**INSTRUCTIONS TO FOLLOW:** Please copy the records below word for word, starting at the line that contains "What do you" and continuing through the end of the records, without the pictures.

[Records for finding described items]

^^^^^^^^

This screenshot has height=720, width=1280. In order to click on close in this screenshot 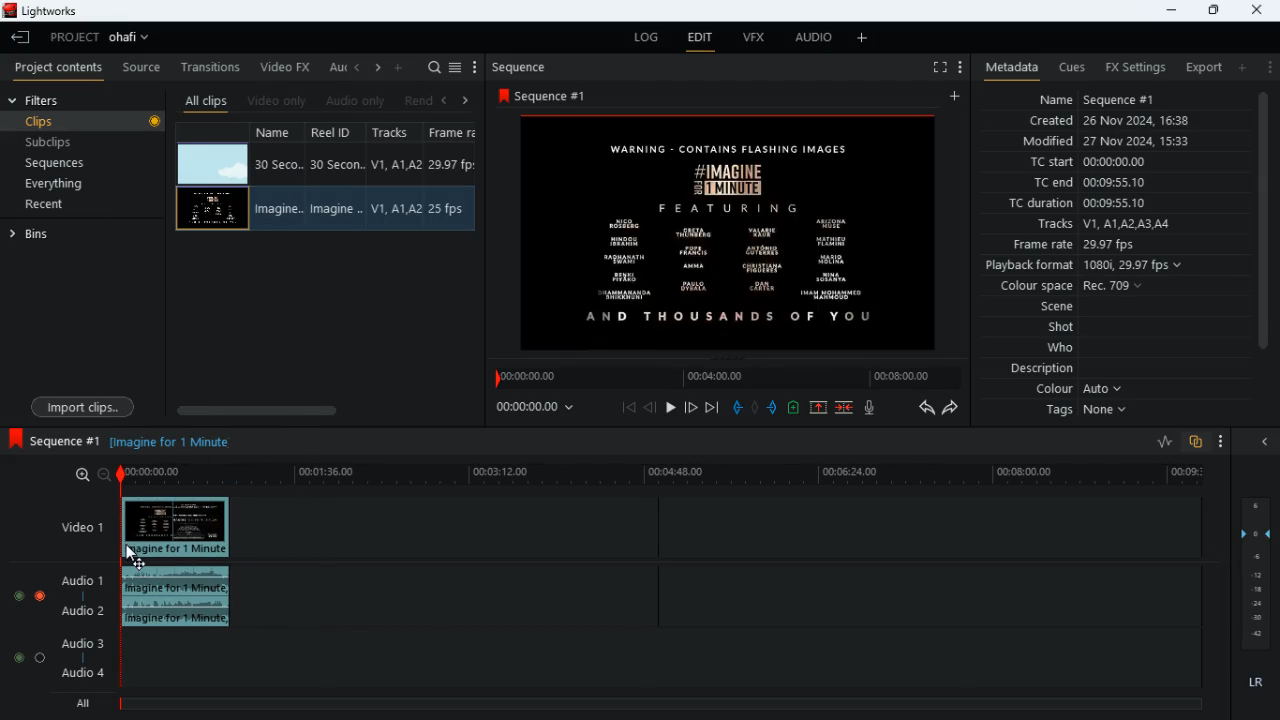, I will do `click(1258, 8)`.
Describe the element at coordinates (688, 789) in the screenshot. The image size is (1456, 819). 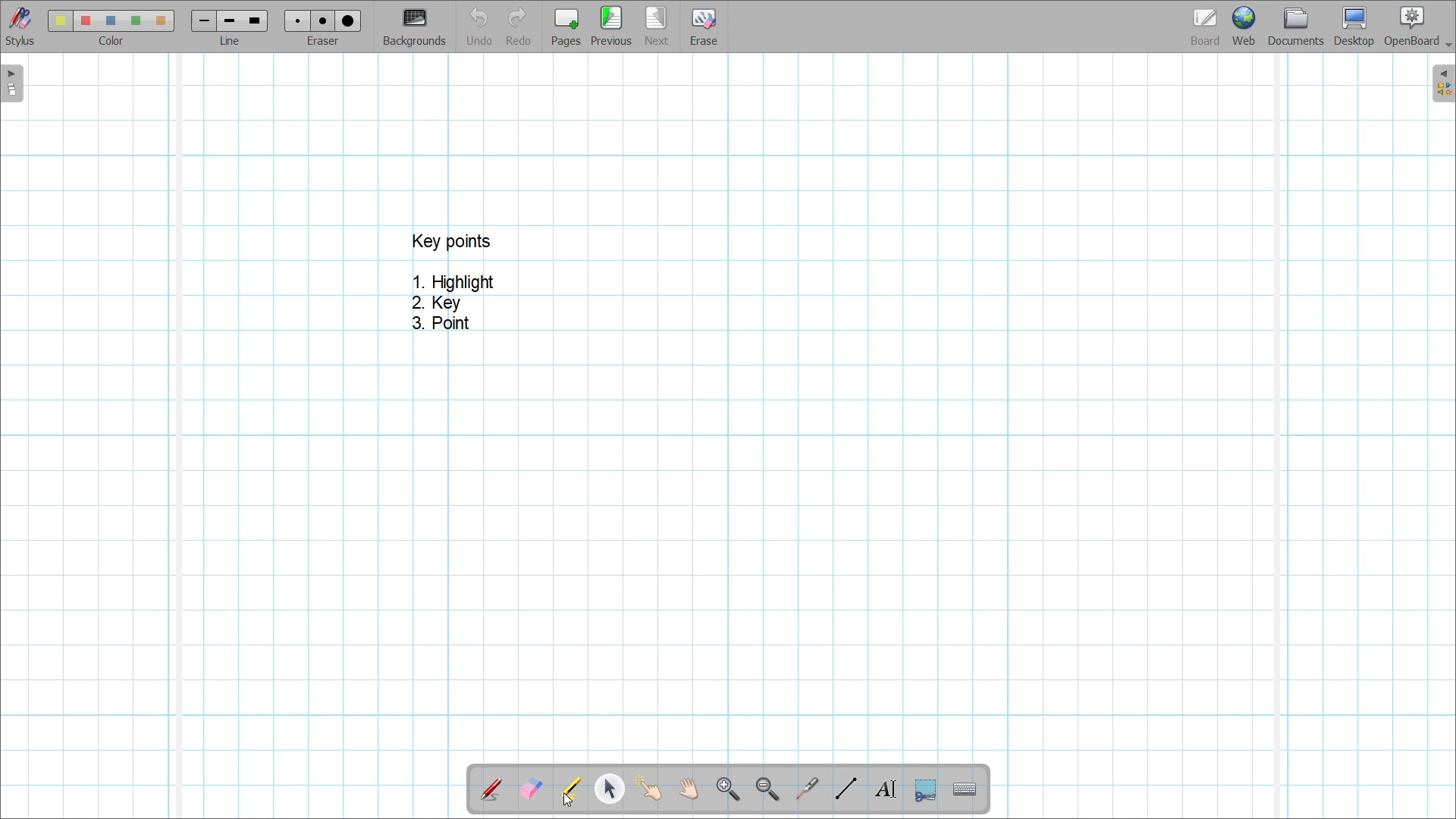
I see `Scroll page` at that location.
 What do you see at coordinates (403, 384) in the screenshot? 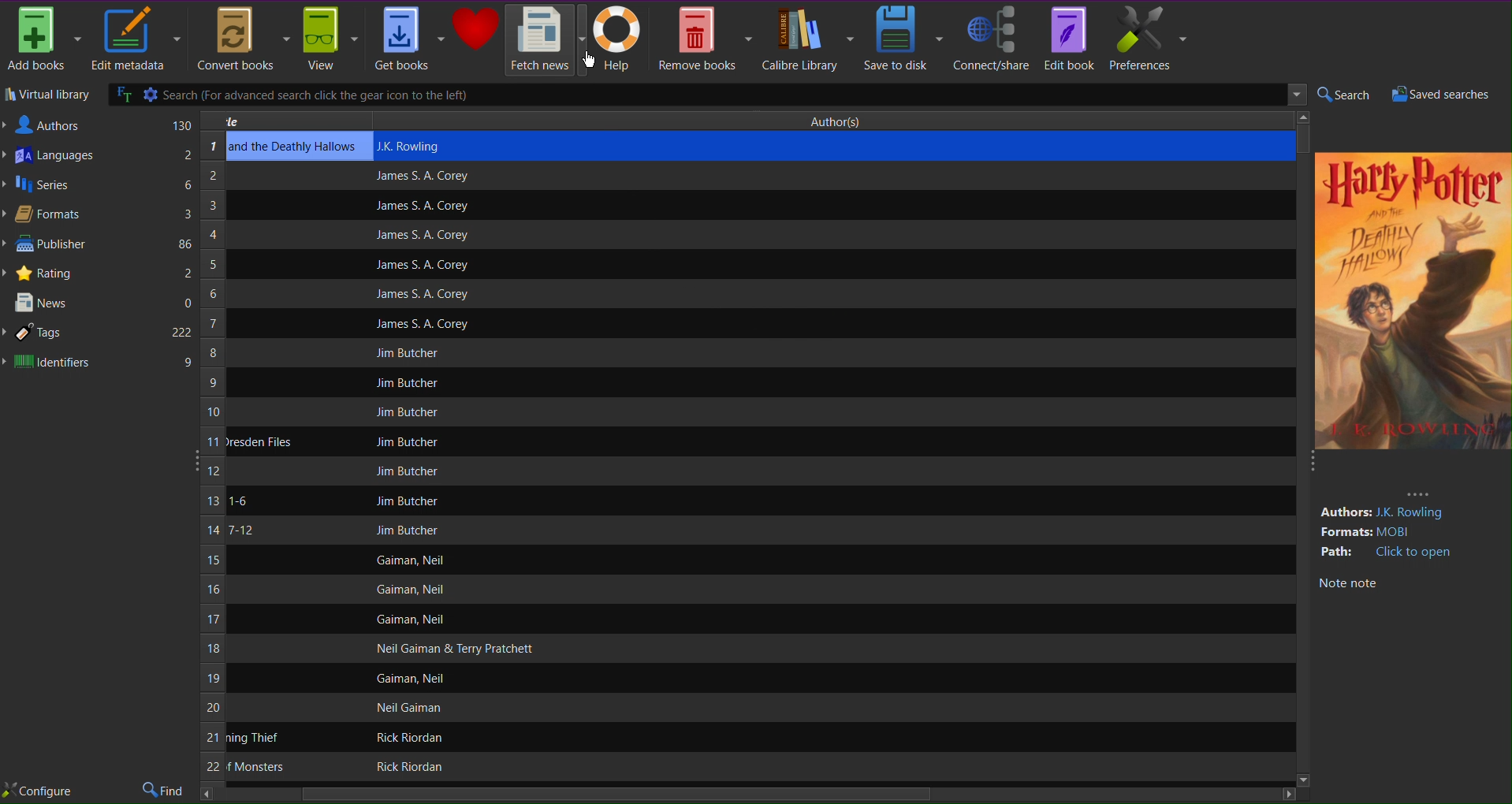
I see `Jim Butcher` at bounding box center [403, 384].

^^^^^^^^

**EXERCISE OUTPUT:**
 What do you see at coordinates (403, 384) in the screenshot? 
I see `Jim Butcher` at bounding box center [403, 384].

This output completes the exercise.